◆ GIVEN RECORDS
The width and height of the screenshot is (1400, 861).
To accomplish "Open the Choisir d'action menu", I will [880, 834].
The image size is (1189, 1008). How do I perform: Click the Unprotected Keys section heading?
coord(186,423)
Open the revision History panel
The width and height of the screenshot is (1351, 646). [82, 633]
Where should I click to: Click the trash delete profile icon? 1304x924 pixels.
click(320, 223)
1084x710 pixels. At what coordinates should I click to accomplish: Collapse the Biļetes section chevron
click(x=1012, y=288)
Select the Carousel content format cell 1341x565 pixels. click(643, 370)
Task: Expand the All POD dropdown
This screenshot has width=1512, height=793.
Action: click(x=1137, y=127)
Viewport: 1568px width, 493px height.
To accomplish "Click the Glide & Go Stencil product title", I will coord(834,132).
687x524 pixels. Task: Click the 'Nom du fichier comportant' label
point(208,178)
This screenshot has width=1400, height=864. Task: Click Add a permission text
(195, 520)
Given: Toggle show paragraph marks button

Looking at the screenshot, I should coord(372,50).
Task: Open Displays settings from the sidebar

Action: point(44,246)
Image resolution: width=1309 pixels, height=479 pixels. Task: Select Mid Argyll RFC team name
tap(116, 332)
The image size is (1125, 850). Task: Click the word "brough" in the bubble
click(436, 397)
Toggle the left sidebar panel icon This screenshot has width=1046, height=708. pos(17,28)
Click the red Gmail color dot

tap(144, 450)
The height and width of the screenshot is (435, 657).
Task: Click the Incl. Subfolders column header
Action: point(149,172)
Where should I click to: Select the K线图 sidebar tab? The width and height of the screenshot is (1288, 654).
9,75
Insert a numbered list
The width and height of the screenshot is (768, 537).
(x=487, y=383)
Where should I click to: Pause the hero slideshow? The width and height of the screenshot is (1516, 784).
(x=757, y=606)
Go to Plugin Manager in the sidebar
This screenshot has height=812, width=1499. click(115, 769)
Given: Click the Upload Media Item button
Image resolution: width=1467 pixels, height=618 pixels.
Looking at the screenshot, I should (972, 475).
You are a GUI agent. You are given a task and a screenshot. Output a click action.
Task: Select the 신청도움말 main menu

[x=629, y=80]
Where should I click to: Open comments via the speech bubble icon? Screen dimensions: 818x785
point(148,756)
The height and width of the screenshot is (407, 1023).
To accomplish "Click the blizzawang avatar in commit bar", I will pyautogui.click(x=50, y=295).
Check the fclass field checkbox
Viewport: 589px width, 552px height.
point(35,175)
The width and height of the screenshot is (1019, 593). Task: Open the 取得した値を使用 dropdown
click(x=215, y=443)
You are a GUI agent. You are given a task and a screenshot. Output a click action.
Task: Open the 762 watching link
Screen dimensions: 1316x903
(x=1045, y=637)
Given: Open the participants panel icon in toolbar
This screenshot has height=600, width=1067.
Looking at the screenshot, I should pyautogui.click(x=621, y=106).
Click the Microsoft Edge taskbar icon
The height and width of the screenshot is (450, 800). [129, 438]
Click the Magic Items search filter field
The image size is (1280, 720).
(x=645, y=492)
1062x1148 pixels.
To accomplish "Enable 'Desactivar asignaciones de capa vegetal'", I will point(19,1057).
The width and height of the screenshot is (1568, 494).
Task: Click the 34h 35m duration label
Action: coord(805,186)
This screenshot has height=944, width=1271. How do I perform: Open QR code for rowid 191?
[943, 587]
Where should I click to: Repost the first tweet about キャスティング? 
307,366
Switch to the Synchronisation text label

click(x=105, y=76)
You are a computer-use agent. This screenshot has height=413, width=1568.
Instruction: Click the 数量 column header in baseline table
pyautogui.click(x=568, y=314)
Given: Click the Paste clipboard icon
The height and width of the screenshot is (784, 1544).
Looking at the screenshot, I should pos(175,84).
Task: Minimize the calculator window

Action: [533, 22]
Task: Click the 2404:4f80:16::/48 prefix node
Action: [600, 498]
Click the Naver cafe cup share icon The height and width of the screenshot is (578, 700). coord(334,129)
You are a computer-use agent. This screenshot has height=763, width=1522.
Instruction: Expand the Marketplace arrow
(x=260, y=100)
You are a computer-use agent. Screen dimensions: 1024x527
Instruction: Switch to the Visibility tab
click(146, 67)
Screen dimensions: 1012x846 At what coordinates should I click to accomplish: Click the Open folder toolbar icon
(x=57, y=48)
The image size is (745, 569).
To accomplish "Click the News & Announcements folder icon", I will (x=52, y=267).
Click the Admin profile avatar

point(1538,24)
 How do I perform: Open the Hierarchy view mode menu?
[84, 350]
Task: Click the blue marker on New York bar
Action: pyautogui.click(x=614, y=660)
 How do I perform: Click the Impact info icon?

◆ EXERCISE REQUIREMENTS
Restate, word for word, the listing above from its first line through the line that contains "Toggle the left", keeping both of those lines.

◆ RESPONSE BOX
The width and height of the screenshot is (1400, 861).
To accomplish "Open the Choisir d'action menu", I will [880, 834].
The image size is (1189, 1008). How do I perform: Click the Unprotected Keys section heading?
coord(186,423)
Open the revision History panel
The width and height of the screenshot is (1351, 646). [82, 633]
Where should I click to: Click the trash delete profile icon? 1304x924 pixels.
click(320, 223)
1084x710 pixels. At what coordinates should I click to accomplish: Collapse the Biļetes section chevron
click(x=1012, y=288)
Select the Carousel content format cell 1341x565 pixels. click(643, 370)
Task: Expand the All POD dropdown
This screenshot has width=1512, height=793.
Action: click(x=1137, y=127)
Viewport: 1568px width, 493px height.
To accomplish "Click the Glide & Go Stencil product title", I will coord(834,132).
687x524 pixels. Task: Click the 'Nom du fichier comportant' label
point(208,178)
This screenshot has width=1400, height=864. Task: Click Add a permission text
(195, 520)
Given: Toggle show paragraph marks button

Looking at the screenshot, I should coord(372,50).
Task: Open Displays settings from the sidebar

Action: point(44,246)
Image resolution: width=1309 pixels, height=479 pixels. Task: Select Mid Argyll RFC team name
tap(116, 332)
The image size is (1125, 850). Task: Click the word "brough" in the bubble
click(436, 397)
Toggle the left sidebar panel icon This screenshot has width=1046, height=708. pos(17,28)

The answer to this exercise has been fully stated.